Saida’s Story: No mercy for mothers and children
Saida left Somalia for Europe in 2007, in search of a better life. A friend of hers had gone to Europe and called her, claiming to have begun anew in Italy. Envious and inspired, she decided to go herself. She knew nothing about the perils of the journey.
“Because Italy seemed so close, everybody wanted to go there. I didn’t have a good life where I was or my own place to live. I was a woman who was forced to depend on others. So, I left. I left because that girl had left.
The idea was in my mind. I couldn’t sleep because of her.”
Saida had a cruel and perilous journey across the Sahara to Libya. There was little food and she had to drink water contaminated by petrol. She witnessed regular abuse of her fellow migrants by the smugglers and saw dead bodies by the roadside. She was especially shocked to see so many mothers on the move with their young children.
“It was extremely difficult for me on that journey with so many hardships and problems. But imagine someone who has three children and is breast feeding and has nothing to eat!
I saw Somali mothers with children and mothers from neighbouring countries, like the Eritrean mother I saw. She was a very strong mother and my heart was broken because of her and her children. While the mother held her child against her breast, she was beaten. You would see pregnant women being beaten.”
Once arrived at the Libyan coast, she was ready to board a smuggler’s boat but could not agree to the price. The boat left without her. One hour later she and others on the shore received calls for help from those on the boat. The boat had capsized and was sinking. All 73 passengers perished.
“The last scream I heard from the people on the boat was from a girl who had just given birth to a little boy. That night the people on the boat also included three pregnant Eritrean women. One of them was carrying a one-year-old baby and another had a four-year-old child with her. We could not rescue them, and they died that way. None of them survived.”
After a terrifying sea journey in a small wooden boat, during which they lost direction several times, Saida arrived in Malta. She stayed for seven months and then went to Germany, where she now lives and holds a permit of stay. Some years after her own ordeal, she received a call from a nephew who was in Libya trying to reach Europe. He had no money and begged her for help.
“I was in a very difficult situation. Eventually I asked Somali people to collect something for me. I got into debt because of him. He was tortured and beaten, but I found help.”

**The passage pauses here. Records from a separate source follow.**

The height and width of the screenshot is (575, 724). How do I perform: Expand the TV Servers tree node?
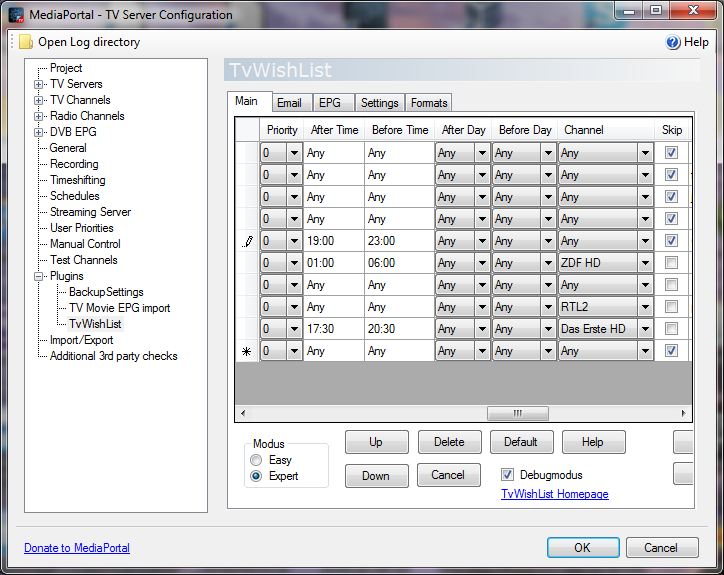click(39, 84)
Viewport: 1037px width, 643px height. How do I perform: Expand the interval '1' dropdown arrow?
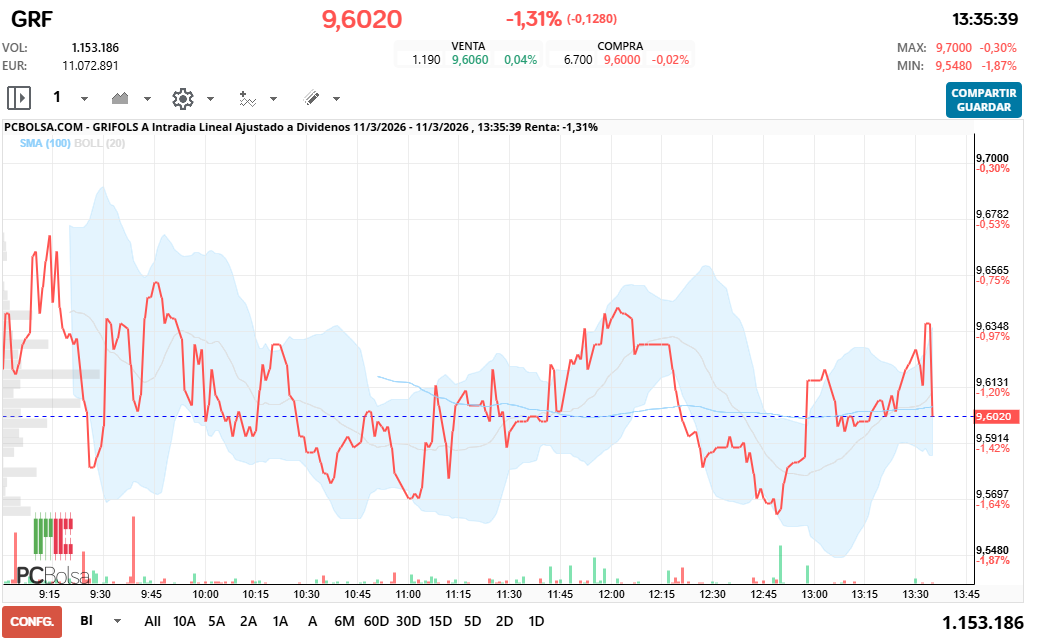click(84, 99)
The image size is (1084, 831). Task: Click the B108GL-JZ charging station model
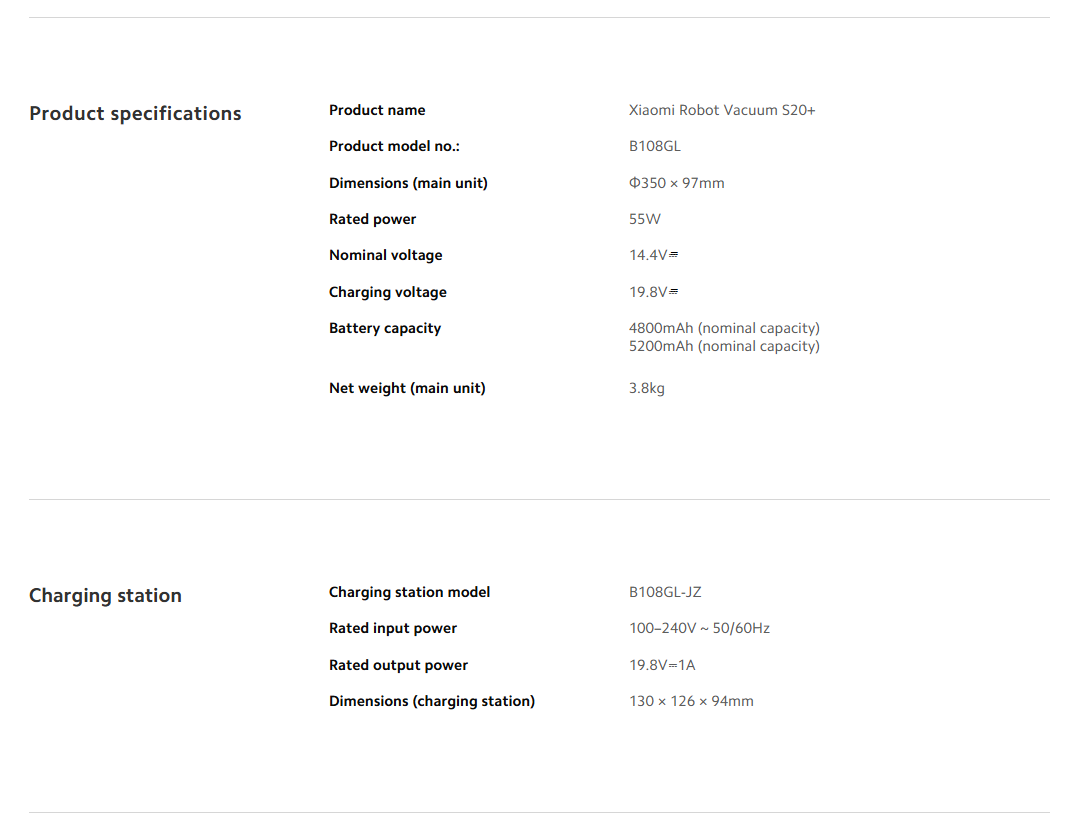tap(664, 592)
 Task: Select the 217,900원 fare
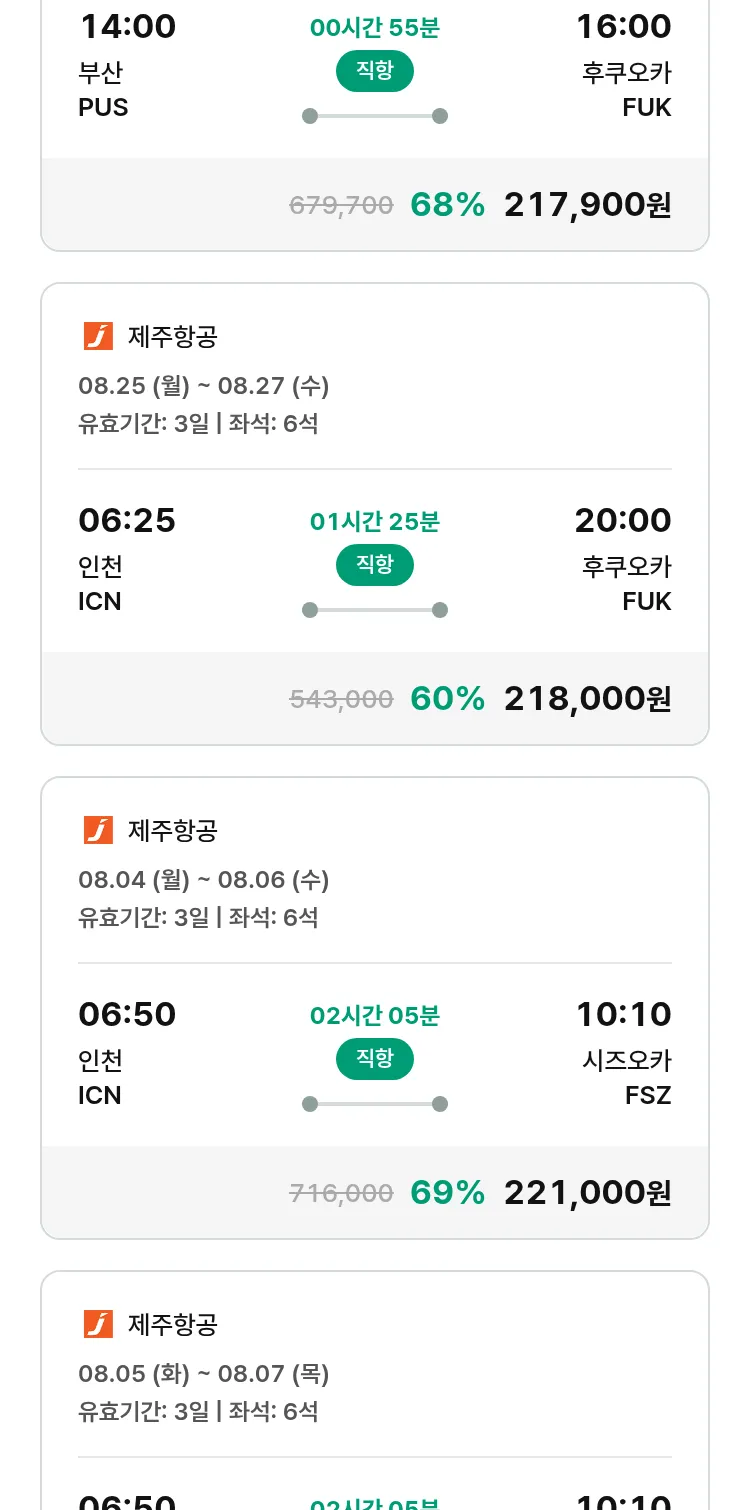coord(587,205)
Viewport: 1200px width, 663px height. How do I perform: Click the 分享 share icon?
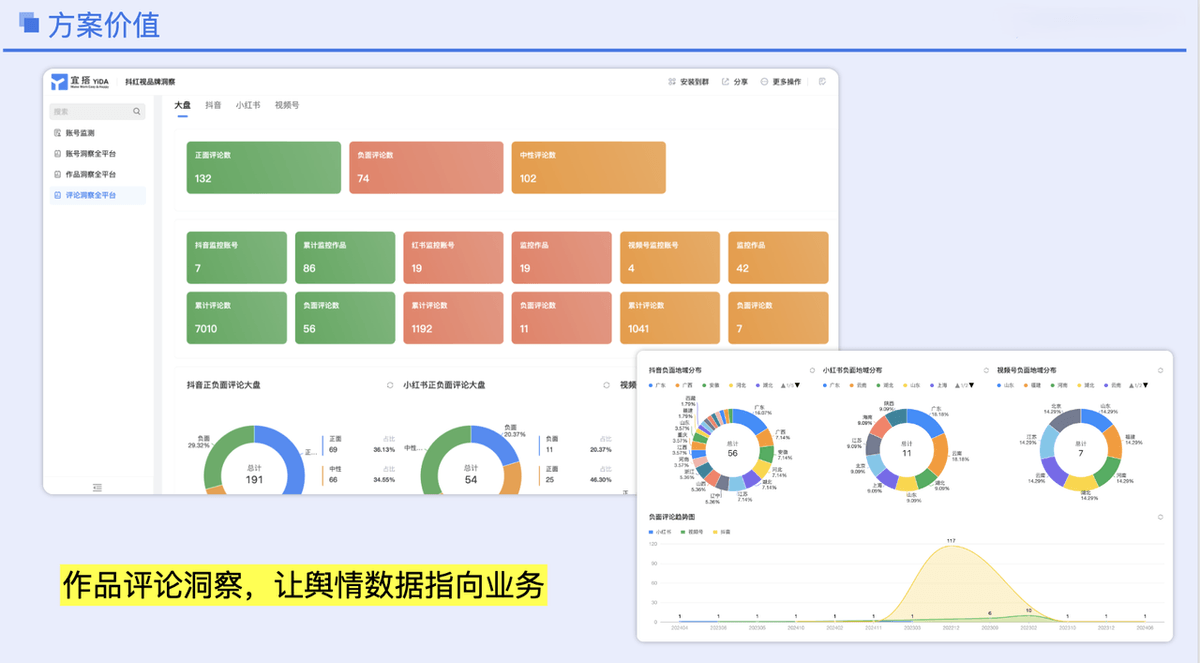725,82
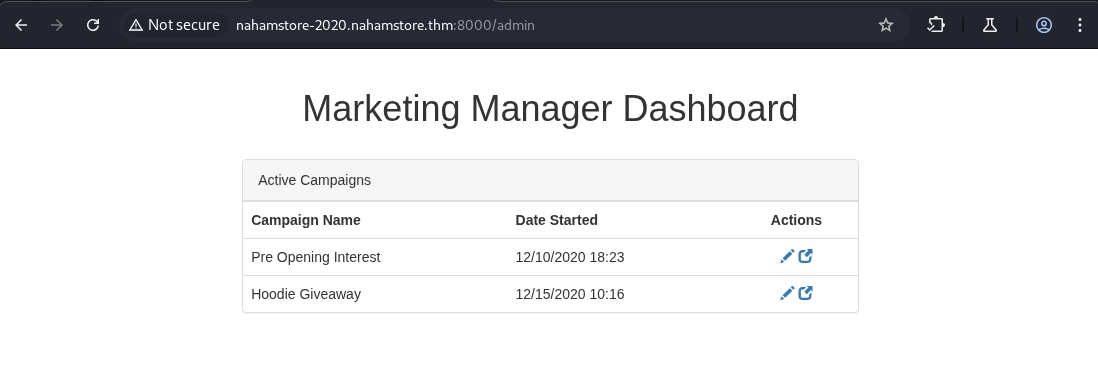Open the browser profile avatar menu
Screen dimensions: 1098x368
point(1043,25)
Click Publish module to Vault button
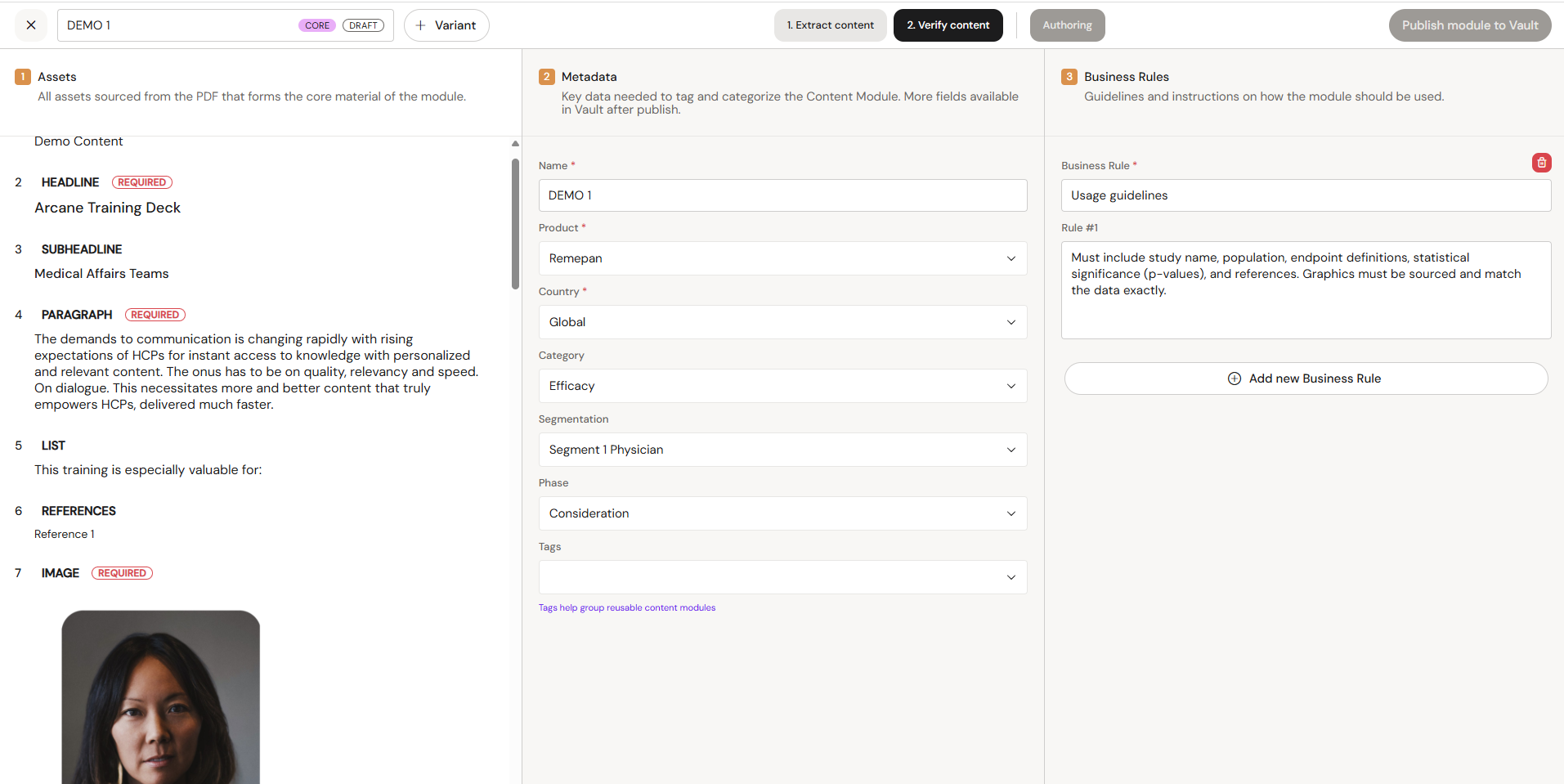The width and height of the screenshot is (1564, 784). (1470, 25)
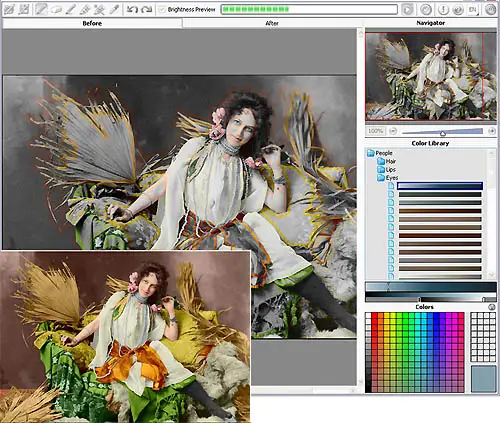This screenshot has height=423, width=500.
Task: Switch to the Before tab
Action: tap(92, 23)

Her nephew was eventually released and arrived in Italy, physically and mentally broken. Saida has an earnest message to those in Somalia who are thinking of taking the dangerous journey to Europe through Libya and across the Mediterranean: you will be treated worse than animals. She sees that people are making dangerous decisions to migrate because of smugglers’ lies and misleading messages from friends and acquaintances.